For generations of schoolchildren, Vatal Nagaraj was a familiar name – a man whose protests could unexpectedly grant them a day off from school, whether over the Cauvery water-sharing issue or Kannada name boards. Few of them understood that behind the noise and spectacle lay a deeper history of Kannada identity and activism.
What was unfolding to the uninitiated as a “street drama” was in fact just the latest chapter in a centuries-old struggle: a struggle that began in poetry and developed through various phases of politics.
Writers and activists consider the Kannada movement to have developed in four phases: the 1950s as a struggle for unification as a linguistic state, the 1960s as a period of celebration and assertion of identity, the 1970s as an era of political change and anti-migrant movements, and the last phase as a phase focused on the demand for federalism.
Race
Yet Kannada writer Baraguru Ramachandrappa claims that the Kannada movement has existed since the 10th century, citing Adikavi Pampa’s words “Maarga mattu Desi” – an assertion of Kannada identity against the dominance of Sanskrit.
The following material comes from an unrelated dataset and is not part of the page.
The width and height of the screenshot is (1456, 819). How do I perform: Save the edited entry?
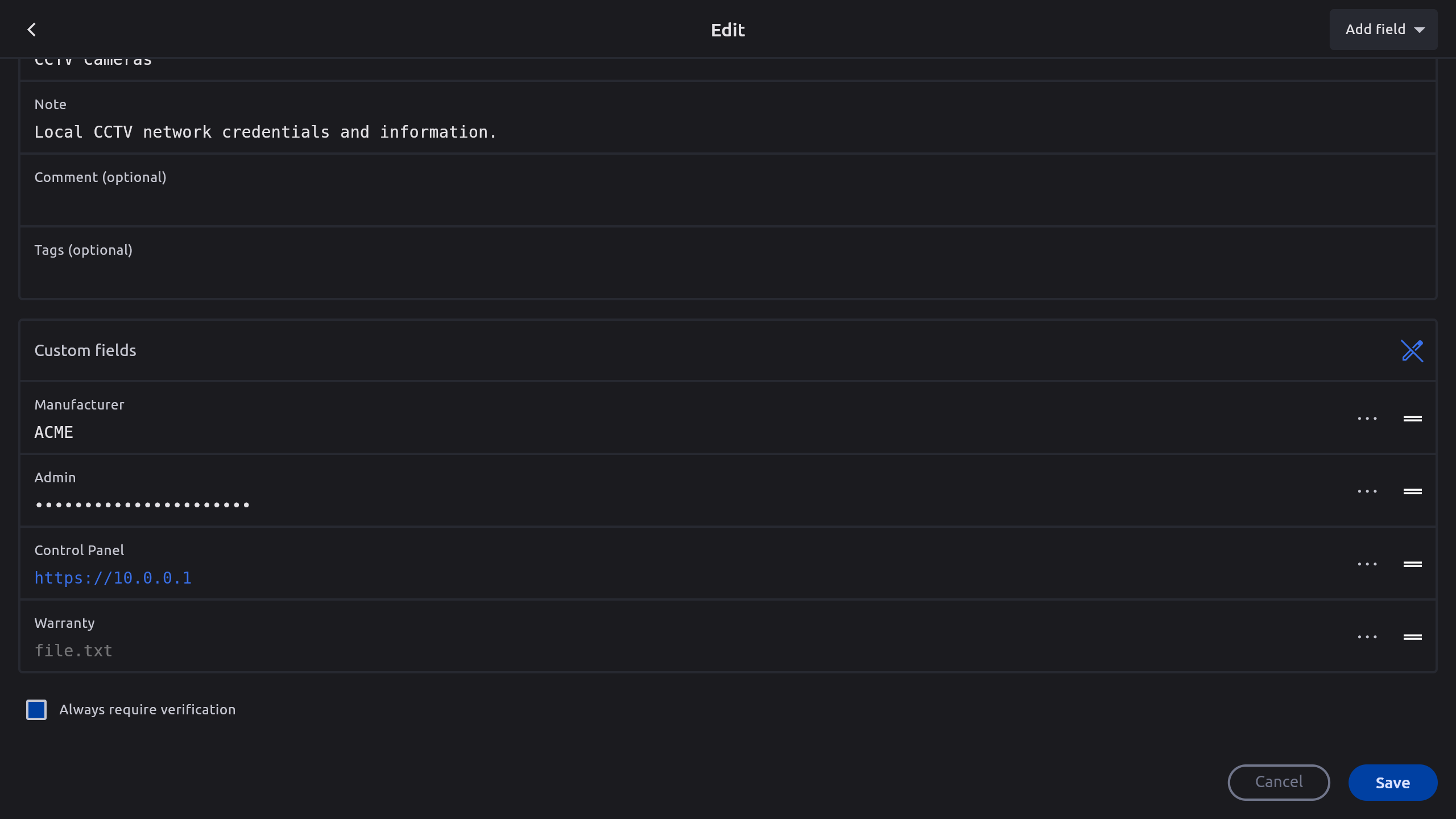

However, it was not until centuries later in the 19th century that it emerged as a “movement” of a completely different nature.
Writer and critic Banjagere Jayaprakash pointed out that the movement for the unification of the state, led by writers and intellectuals such as Alur Venkata Rao, Kuvempu, Govinda Pai and Niranjana, was fought through their writings and intellectual discourse and influenced those in power.
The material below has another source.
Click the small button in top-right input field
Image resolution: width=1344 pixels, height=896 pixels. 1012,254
He noted that the unification movement was largely characterized by national conferences that attracted the attention of those in authority.
Beginning of street fighting
The real ‘street movement’ began in 1962. One iconic moment was when a group crashed the Ramanavami music festival in Bengaluru demanding Kannada songs – a demand that still resonates, but more so in restaurants across the city.
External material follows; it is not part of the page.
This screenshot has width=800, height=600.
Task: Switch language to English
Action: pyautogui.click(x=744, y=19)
In 1962, a group led by Mr. Nagaraj attacked and vandalized the now-demolished Alankar Theater on KG Road, demanding more projection screens for Kannada films. Since then, Mr. Nagaraj’s street campaigns have always been a spectacle – featuring bison weddings, donkey parades and similar events that occasionally made headlines even in English newspapers abroad.
What began as a unification movement turned into a struggle for linguistic dominance in the 1960s. In parallel, writers like Kuvempu and Kayyara Kinhanna Rai and at a later stage like KS Nisar Ahmed spoke about the pride of language through poetry.
The movement took a violent turn after the 1980s when the Cauvery issue became synonymous with language politics. Many lives were lost and tensions rose against non-Kannada speakers. In another development, the major language campaign after independence saw the emergence of the Gokak movement, which demanded primacy over Kannada in education.
Around this time, there were a number of reports related to giving primacy to Kannada in various spheres, such as the report recommending reservation for Kannadigas in jobs by Sarojini Mahishi – but most still remain unimplemented.
“In the 1990s, movements demanding federalism and the use of Kannada in day-to-day transactions emerged and continue today. These movements also opposed governments pushing for industrial expansion, regardless of socio-cultural aspects,” said Mr. Jayaprakash. Amidst this, there have been some disturbing developments such as the anti-Urdu riots that broke out when Kannada activists took to the streets to oppose news bulletins in Urdu. This turned violent and resulted in several deaths.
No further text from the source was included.